Problems and tasks:
(A) In the methods section on CS-MoS₂ micro-sheets, how many micro-sheets were picked at random from the SEM images to measure their average length and width?
(B) From the methods section on CS-MoS₂ micro-sheets, retype everything from "We utilized a" down to "preserved in 4 °C.".

Document section:
★ ★ ★ ★

2.1 Preparation of CS-MoS₂ micro-sheets

We utilized a previously reported method to prepare the CS-MoS₂ micro-sheets.²⁰ In short, 250 mg of bulk MoS₂ powder (99.995%, Sigma-Aldrich, USA) was ground with 100 mg of chitosan (CS) (Sigma-Aldrich, USA) for 10 min using an agate mortar and a pestle. 0.5 mL of BMIPF6 (1-butyl-3-methylimidazolium hexafluorophosphate, ≥97.0%, Shanghai Chengjie Chemical Company, China) was then added into the mortar, and the mixture was ground for another 50 min. Secondly, the mixture was collected from the mortar and washed with acetone, DMF, 0.5% acetic acid (v/v) for three times to get rid of the BMIPF6 and the excess chitosan. Subsequently, the sediment was re-suspended in double distilled water and centrifuged (1500 rpm, 20 min) to remove the large or thick MoS₂. Finally, the residual CS-MoS₂ micro-sheets suspension was preserved in 4 °C.

2.2 Characterization of CS-MoS₂ micro-sheets

The morphologies of the CS-MoS₂ micro-sheets were observed by a field emission scanning electron microscope (SEM) (S-4800, Hitachi, Japan) and an atomic force microscopy (AFM) (Veeco, Cambridge, UK) in the tapping mode. The AFM image was analyzed by NanoScope software vision 6.24r1 (Veeco, Cambridge, UK). The lateral dimension of the CS-MoS₂ micro-sheets were determined on AFM topographical images that were converted to 8 bit format and analyzed using ImageJ version 1.34u (Wayne Rasband, NIH, USA). 150 CS-MoS₂ micro-sheets were randomly selected from the SEM images and then their average length and width were measured using ImageJ version 1.34u (Wayne Rasband, NIH, USA). To further measure the samples under a high-resolution transmission electron microscope (HRTEM), the samples were dispersed in acetone and dropped onto a mesh with a carbon-coated copper. The meshes were kept in a desiccator for three days, after which a JEM-1011 transmission electron microscope (JEOL, Japan) was utilized to obtain the HRTEM images of the samples at 200 kV. A HR800 Raman Microscope (Horiba Jobin Yvon, France) was also utilized to analyze the CS-MoS₂ micro-sheets samples with an excitation wavelength of 514 nm. The fourier transform infrared spectra of the CS-MoS₂ micro-sheets samples was obtained by a Fourier transform infrared spectroscope (FTIR) (PerkinElmer, Waltham, USA). The wavelength was set at the range of 500–4000 cm⁻¹. Ultraviolet-visible (UV-vis) absorption spectra of CS-MoS₂ micro-sheets was obtained using a UV-vis spectrometer (UV-2550, Shimadzu, Japan). An X-ray diffractometer (3 kW, Rigaku Smartlab, Japan) was used to obtained the X-ray diffraction (XRD) patterns of chitosan, native MoS₂ and CS-MoS₂ powders.

★ ★ ★ ★

Excerpted records:
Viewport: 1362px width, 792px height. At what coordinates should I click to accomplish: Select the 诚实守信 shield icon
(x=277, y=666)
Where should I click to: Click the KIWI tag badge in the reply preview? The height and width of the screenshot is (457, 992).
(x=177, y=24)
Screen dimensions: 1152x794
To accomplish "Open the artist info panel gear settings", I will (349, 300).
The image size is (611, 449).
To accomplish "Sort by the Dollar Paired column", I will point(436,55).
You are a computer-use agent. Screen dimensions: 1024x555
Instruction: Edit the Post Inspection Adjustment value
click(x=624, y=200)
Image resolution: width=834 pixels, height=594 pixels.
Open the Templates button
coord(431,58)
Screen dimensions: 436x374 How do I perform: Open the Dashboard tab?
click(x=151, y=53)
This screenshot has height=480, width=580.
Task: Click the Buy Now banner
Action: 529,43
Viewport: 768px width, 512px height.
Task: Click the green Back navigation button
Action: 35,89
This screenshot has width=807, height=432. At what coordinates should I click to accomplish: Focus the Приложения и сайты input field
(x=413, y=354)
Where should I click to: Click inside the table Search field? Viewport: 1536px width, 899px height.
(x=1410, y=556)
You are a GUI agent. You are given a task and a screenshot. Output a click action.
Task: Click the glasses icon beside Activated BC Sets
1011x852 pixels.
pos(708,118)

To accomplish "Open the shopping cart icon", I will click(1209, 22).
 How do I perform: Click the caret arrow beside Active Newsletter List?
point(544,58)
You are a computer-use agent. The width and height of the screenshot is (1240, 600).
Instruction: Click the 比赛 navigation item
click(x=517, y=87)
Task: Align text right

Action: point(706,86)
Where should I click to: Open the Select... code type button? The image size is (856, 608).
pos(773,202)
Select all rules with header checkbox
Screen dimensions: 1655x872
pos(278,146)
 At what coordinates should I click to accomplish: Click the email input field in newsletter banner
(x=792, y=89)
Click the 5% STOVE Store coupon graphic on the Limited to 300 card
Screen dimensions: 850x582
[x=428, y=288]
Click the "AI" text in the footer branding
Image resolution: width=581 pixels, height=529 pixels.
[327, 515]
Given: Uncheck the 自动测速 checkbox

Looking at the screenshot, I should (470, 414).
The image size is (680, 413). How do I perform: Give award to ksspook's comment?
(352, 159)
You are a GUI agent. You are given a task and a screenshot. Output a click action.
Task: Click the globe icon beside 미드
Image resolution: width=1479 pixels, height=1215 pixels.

★ ★ ★ ★

Results in order:
(A) 150

(B)
We utilized a previously reported method to prepare the CS-MoS₂ micro-sheets.²⁰ In short, 250 mg of bulk MoS₂ powder (99.995%, Sigma-Aldrich, USA) was ground with 100 mg of chitosan (CS) (Sigma-Aldrich, USA) for 10 min using an agate mortar and a pestle. 0.5 mL of BMIPF6 (1-butyl-3-methylimidazolium hexafluorophosphate, ≥97.0%, Shanghai Chengjie Chemical Company, China) was then added into the mortar, and the mixture was ground for another 50 min. Secondly, the mixture was collected from the mortar and washed with acetone, DMF, 0.5% acetic acid (v/v) for three times to get rid of the BMIPF6 and the excess chitosan. Subsequently, the sediment was re-suspended in double distilled water and centrifuged (1500 rpm, 20 min) to remove the large or thick MoS₂. Finally, the residual CS-MoS₂ micro-sheets suspension was preserved in 4 °C.